#### What the task asks
Update the records below so that every occurrence of "computer-use agent" becomes "screen-operating agent", leaving everything else unchanged. Omit the pictures from your answer.

--- START Provided records ---

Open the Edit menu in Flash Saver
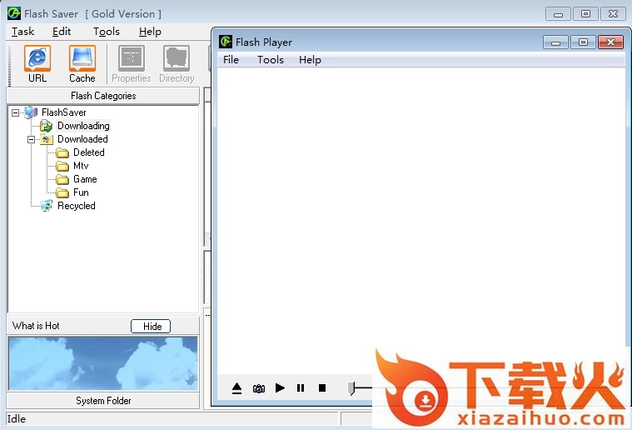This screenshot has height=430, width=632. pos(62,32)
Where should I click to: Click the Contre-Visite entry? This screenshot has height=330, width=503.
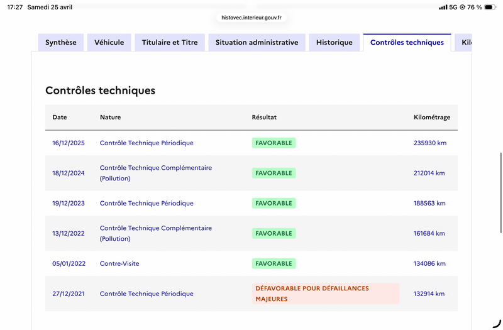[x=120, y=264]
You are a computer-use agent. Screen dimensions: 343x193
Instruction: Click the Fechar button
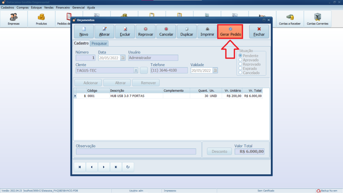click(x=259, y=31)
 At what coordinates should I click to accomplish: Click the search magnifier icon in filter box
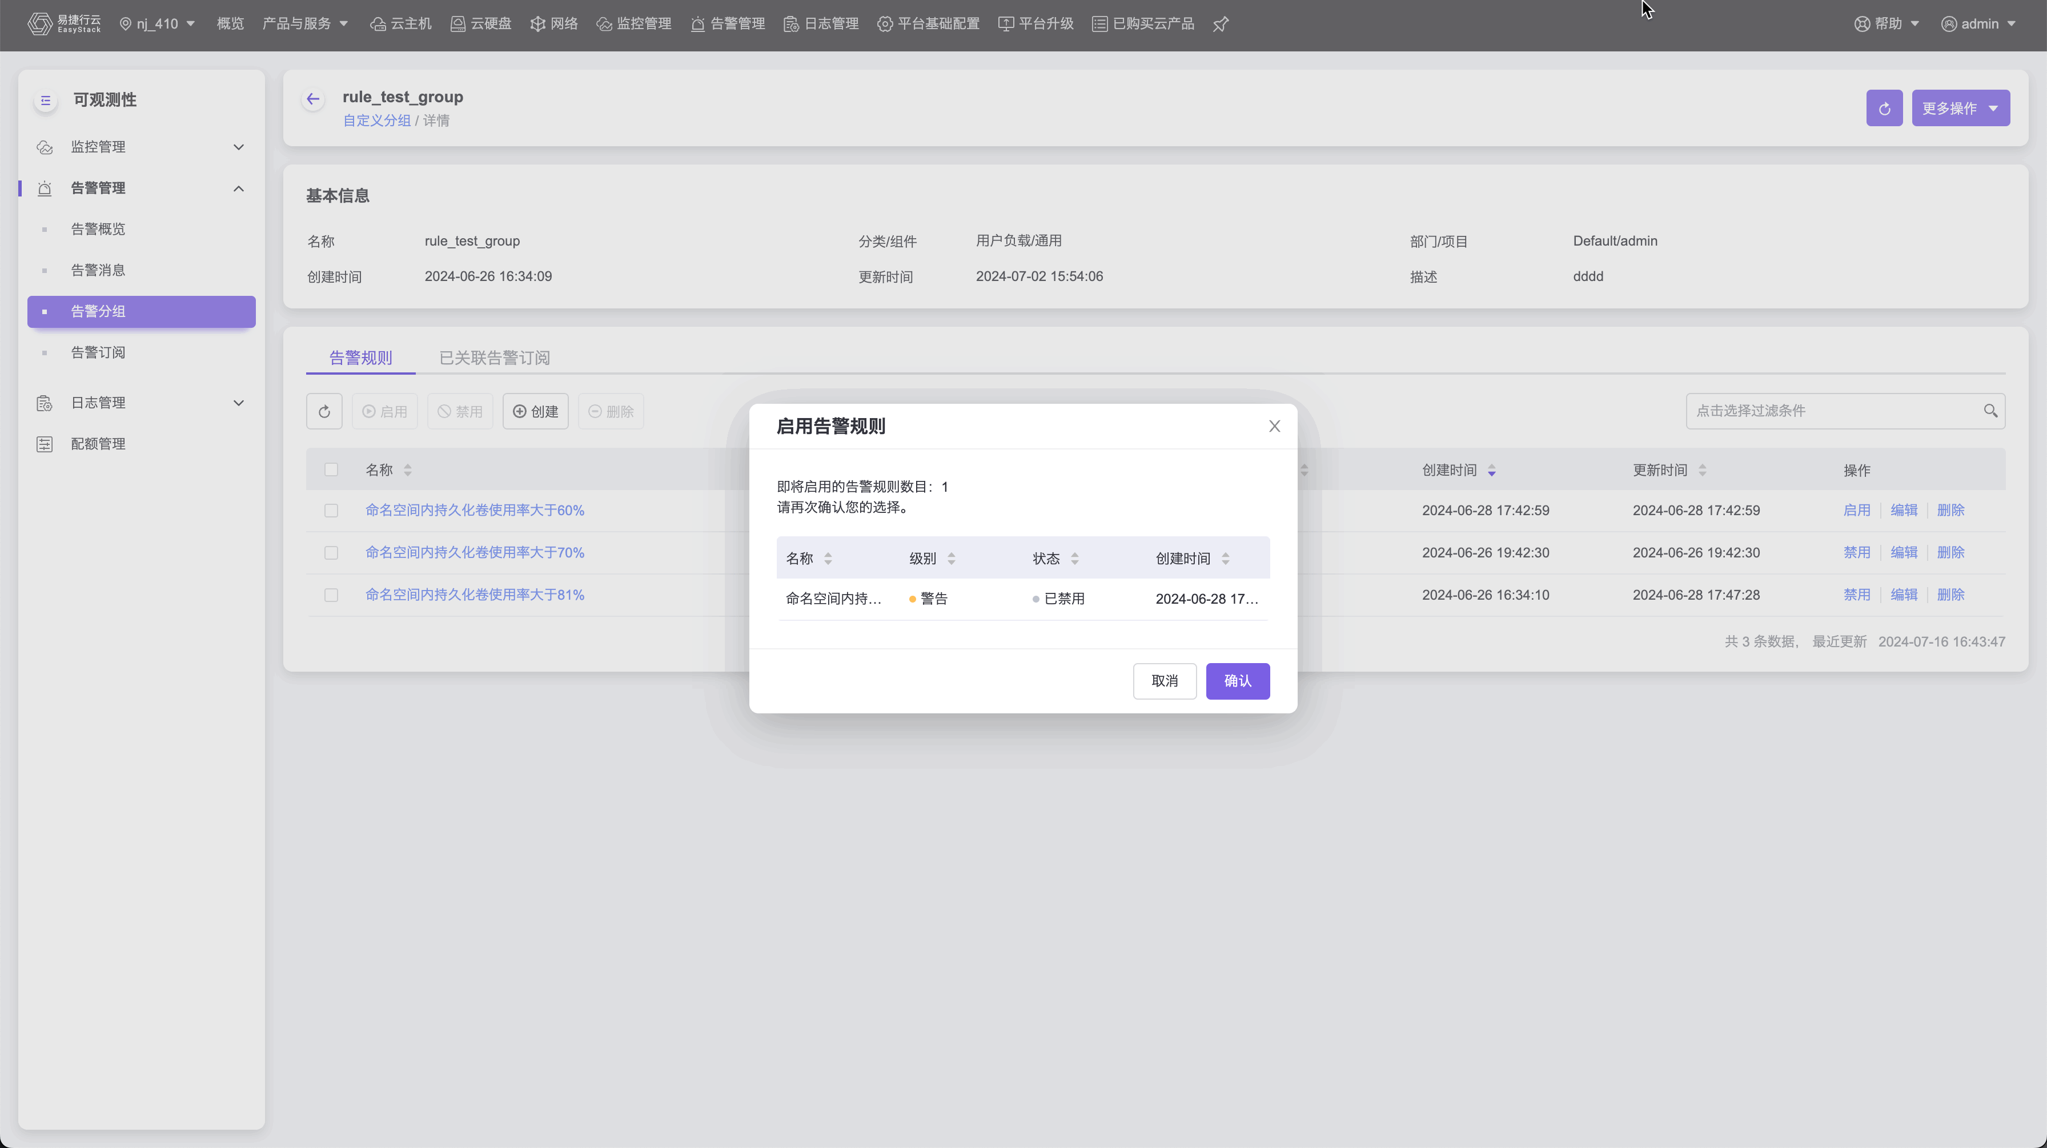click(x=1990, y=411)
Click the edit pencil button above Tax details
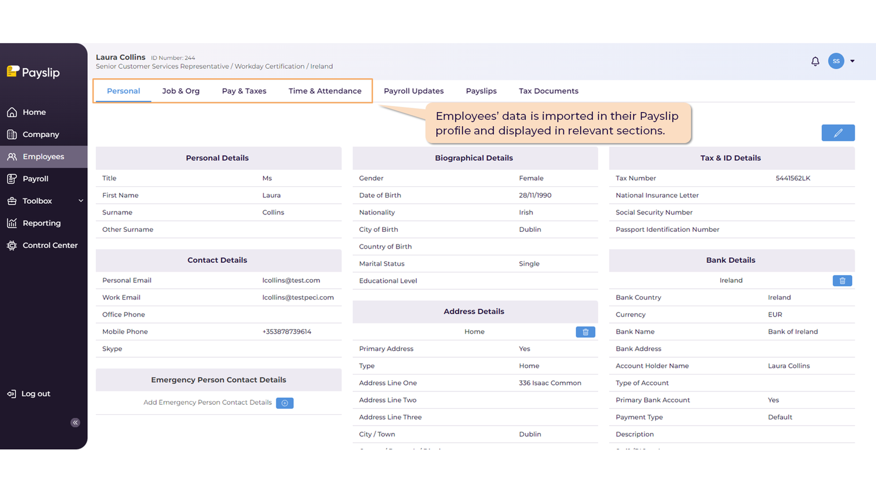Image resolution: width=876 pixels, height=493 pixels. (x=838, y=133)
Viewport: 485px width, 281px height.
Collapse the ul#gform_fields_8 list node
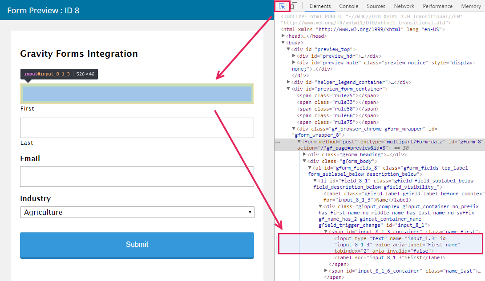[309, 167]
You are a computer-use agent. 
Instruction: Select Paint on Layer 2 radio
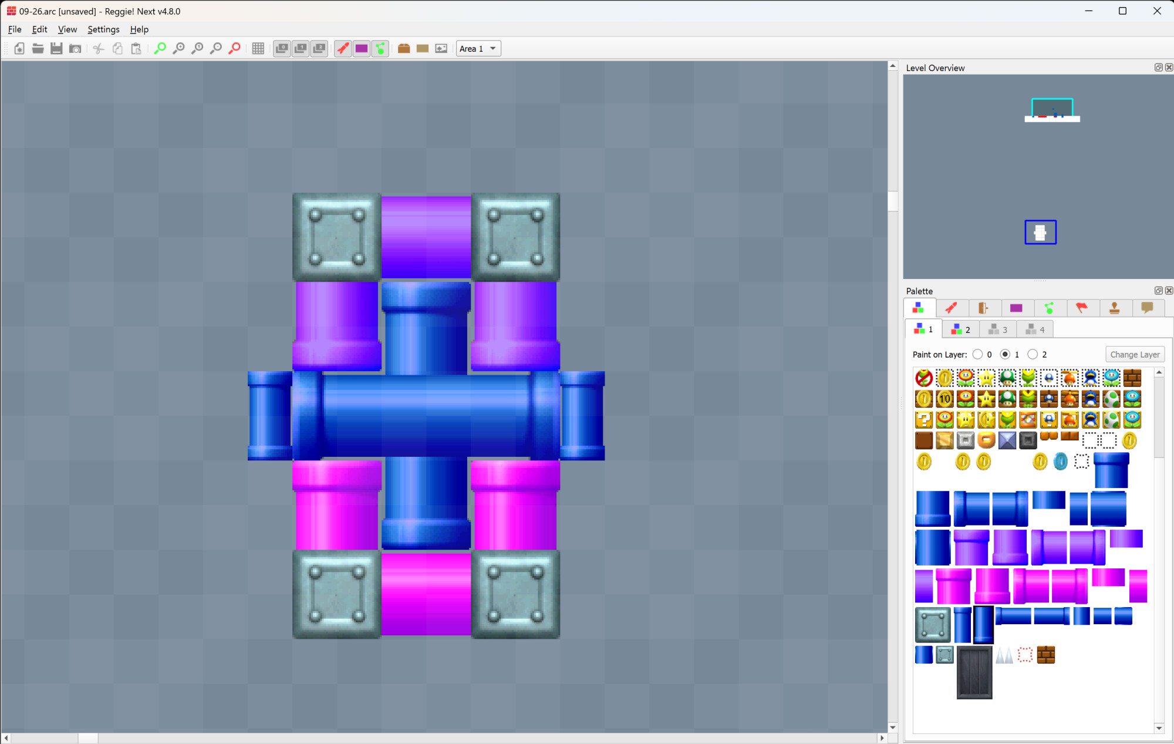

--- END Provided records ---

#### Output of the task
Open the Edit menu in Flash Saver
This screenshot has height=430, width=632. pos(62,32)
Where should I click to: Click the Contre-Visite entry? This screenshot has height=330, width=503.
[x=120, y=264]
You are a screen-operating agent. Screen dimensions: 343x193
Instruction: Click the Fechar button
click(x=259, y=31)
 At what coordinates should I click to accomplish: Click the search magnifier icon in filter box
click(x=1990, y=411)
Click the edit pencil button above Tax details
Image resolution: width=876 pixels, height=493 pixels. (x=838, y=133)
Viewport: 485px width, 281px height.
Collapse the ul#gform_fields_8 list node
[309, 167]
You are a screen-operating agent. 
Instruction: Select Paint on Layer 2 radio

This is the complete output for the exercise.